A positive number or a negative number should indicate a strong correlation (or strong negative correlation). However these numbers are incredibly small with many of them expressed in scientific notitation to the -15th power. Lets sort the table to find some stronger coefficents.

### Strongest coefficents for poisonous attributes

In [61]:
display(coefficentData.sort_values('coefficients_poisonous', axis=1, ascending=False))

Unnamed: 0,spore-print-color_r,odor_c,ring-type_l,spore-print-color_w,stalk-root_e,ring-number_o,stalk-root_?,stalk-surface-above-ring_y,bruises_t,stalk-surface-below-ring_y,...,odor_n,spore-print-color_u,spore-print-color_k,spore-print-color_y,spore-print-color_b,spore-print-color_o,spore-print-color_n,ring-type_f,bruises_f,ring-number_t
coefficients_edible,-1.817621,-1.589715,-0.821284,-0.817621,-0.747698,-0.50855,-0.497695,-0.422643,-0.184292,-0.177776,...,0.410285,0.432382,0.432382,0.432382,0.432382,0.432382,0.432382,0.46522,0.565706,0.570276
coefficients_poisonous,1.816965,1.582949,0.820207,0.816965,0.740652,0.509379,0.49025,0.418179,0.19956,0.178864,...,-0.417051,-0.433437,-0.433437,-0.433437,-0.433437,-0.433437,-0.433437,-0.456658,-0.550038,-0.569221


### Strongest coefficents for edible attributes

In [62]:
display(coefficentData.sort_values('coefficients_edible', axis=1, ascending=False))

Unnamed: 0,ring-number_t,bruises_f,ring-type_f,spore-print-color_n,spore-print-color_o,spore-print-color_b,spore-print-color_y,spore-print-color_u,spore-print-color_k,odor_n,...,spore-print-color_h,bruises_t,stalk-surface-above-ring_y,stalk-root_?,ring-number_o,stalk-root_e,spore-print-color_w,ring-type_l,odor_c,spore-print-color_r
coefficients_edible,0.570276,0.565706,0.46522,0.432382,0.432382,0.432382,0.432382,0.432382,0.432382,0.410285,...,-0.18295,-0.184292,-0.422643,-0.497695,-0.50855,-0.747698,-0.817621,-0.821284,-1.589715,-1.817621
coefficients_poisonous,-0.569221,-0.550038,-0.456658,-0.433437,-0.433437,-0.433437,-0.433437,-0.433437,-0.433437,-0.417051,...,0.172429,0.19956,0.418179,0.49025,0.509379,0.740652,0.816965,0.820207,1.582949,1.816965


There are very strong indicators that a mushroom is **poisonous** juding by the above positive coefficents.

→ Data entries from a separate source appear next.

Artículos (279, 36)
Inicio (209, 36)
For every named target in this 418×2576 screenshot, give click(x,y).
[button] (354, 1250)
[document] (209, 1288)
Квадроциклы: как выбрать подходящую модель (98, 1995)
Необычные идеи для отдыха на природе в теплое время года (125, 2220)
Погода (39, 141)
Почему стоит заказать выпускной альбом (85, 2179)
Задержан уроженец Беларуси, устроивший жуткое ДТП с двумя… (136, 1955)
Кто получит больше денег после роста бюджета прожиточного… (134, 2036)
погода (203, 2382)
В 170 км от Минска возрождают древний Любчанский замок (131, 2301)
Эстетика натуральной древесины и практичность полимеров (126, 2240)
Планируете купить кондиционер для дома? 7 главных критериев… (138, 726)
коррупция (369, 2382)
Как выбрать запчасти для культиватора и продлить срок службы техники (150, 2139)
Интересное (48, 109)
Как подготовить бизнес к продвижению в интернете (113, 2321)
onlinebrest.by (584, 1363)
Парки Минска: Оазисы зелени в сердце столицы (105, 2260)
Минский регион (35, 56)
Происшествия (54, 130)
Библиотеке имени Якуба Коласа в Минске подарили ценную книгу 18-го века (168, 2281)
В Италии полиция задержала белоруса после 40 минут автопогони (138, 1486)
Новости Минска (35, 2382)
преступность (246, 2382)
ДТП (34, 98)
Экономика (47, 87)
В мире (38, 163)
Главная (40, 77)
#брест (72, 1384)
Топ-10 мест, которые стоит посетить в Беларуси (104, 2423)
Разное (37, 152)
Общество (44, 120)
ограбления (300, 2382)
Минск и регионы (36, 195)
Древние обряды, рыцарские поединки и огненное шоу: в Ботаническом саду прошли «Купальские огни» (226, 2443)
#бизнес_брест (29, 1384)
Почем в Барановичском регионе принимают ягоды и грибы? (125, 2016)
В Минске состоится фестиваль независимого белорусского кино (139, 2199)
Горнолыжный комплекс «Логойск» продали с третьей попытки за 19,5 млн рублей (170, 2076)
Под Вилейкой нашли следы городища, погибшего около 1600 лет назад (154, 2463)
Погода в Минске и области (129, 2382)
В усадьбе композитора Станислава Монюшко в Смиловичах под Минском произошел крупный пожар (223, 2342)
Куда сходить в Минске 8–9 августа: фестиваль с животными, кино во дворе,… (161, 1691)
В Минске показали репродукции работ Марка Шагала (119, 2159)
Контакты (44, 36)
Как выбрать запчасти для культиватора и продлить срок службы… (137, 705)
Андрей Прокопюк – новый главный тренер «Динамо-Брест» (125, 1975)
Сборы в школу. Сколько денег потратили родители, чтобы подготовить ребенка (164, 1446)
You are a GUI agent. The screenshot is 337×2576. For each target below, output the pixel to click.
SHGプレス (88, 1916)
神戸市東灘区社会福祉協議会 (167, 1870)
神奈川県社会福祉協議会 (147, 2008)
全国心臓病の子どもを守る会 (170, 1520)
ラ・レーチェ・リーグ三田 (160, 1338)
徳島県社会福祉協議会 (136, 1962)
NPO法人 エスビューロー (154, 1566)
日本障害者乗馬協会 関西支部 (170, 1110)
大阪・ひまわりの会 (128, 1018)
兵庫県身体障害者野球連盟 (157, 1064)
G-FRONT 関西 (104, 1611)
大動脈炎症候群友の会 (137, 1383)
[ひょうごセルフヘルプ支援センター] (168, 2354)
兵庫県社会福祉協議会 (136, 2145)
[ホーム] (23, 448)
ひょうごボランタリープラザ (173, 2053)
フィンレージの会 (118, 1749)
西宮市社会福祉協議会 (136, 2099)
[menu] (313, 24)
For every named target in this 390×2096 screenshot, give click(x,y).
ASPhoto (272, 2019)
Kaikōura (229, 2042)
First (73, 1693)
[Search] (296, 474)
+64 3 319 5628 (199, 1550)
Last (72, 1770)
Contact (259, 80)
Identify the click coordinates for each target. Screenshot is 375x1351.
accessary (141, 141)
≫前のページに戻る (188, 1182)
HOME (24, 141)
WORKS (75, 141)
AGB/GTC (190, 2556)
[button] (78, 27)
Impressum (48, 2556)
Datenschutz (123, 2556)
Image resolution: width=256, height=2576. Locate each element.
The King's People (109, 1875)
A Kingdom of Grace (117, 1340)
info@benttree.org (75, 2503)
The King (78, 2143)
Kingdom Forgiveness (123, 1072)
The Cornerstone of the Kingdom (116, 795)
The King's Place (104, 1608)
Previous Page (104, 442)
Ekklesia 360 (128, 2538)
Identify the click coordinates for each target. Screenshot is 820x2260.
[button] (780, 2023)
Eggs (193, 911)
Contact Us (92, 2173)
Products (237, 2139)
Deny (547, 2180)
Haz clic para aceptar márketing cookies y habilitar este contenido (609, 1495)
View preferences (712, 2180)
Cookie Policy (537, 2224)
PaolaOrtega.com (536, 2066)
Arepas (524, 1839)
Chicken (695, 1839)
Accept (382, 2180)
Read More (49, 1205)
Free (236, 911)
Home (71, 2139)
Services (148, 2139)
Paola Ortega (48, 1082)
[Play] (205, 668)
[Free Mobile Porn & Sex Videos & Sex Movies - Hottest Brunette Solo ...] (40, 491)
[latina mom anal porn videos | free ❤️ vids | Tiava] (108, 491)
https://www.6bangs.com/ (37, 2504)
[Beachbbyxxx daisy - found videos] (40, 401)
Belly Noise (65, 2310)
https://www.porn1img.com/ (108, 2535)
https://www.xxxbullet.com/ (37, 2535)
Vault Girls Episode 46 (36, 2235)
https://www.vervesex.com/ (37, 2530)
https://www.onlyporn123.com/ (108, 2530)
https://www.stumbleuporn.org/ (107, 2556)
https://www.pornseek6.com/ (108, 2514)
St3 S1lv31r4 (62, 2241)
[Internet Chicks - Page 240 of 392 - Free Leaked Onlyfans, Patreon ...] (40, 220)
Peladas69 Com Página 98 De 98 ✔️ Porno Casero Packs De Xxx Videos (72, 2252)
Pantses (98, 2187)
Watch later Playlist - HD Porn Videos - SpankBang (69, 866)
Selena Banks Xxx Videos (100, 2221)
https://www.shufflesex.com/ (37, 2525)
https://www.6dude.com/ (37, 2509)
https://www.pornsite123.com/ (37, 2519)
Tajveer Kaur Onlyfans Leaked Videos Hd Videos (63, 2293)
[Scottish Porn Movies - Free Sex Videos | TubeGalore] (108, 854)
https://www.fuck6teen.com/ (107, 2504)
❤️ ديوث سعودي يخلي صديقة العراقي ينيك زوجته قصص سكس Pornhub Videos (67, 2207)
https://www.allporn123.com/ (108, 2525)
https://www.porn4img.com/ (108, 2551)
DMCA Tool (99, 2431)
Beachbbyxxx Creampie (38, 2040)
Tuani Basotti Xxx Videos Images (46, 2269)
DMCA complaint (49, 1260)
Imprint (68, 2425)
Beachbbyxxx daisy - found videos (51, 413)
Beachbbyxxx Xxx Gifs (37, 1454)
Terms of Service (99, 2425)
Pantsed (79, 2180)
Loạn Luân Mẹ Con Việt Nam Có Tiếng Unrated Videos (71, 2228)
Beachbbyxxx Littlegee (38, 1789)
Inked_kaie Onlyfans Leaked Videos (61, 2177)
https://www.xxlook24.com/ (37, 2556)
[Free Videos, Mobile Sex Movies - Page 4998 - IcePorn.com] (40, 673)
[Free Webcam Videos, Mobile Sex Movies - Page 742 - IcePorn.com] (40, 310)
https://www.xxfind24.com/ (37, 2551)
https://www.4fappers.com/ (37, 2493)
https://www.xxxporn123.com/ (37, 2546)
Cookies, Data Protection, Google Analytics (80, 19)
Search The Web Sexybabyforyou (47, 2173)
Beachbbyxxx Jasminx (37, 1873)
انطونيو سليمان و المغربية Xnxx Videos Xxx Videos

- spore-print-color_r (+1.81)
- odor_c (+1.58)
- ring-type_l (+0.82)
- spore-print-color_w (+0.81)
- stalk-root_e (+0.74)

It also appears that there are somewhat strong indicators of a mushroom that is **edible**, such as the following:

- ring-number_t (+0.57)
- bruises_f (+0.56)
- ring-type_f (+0.46)
- spore-print-color_n (+0.43)
    - Also spore print color type o, b, y, u, and k. (All +0.43)

### Remarks
Examining the above coefficents indicates that various properties can indicate if a mushroom is poisonous such as certain types of spore colors, odors detected, rings, and roots. There are also indicators of a mushroom being edible which include ring types, bruises, and spore colors as noted above. Given the accuracy of the test and training of the linear model initially before examining the coefficents these must be accurate indicators of mushrooms that are poisonous or edible based on the provided data set.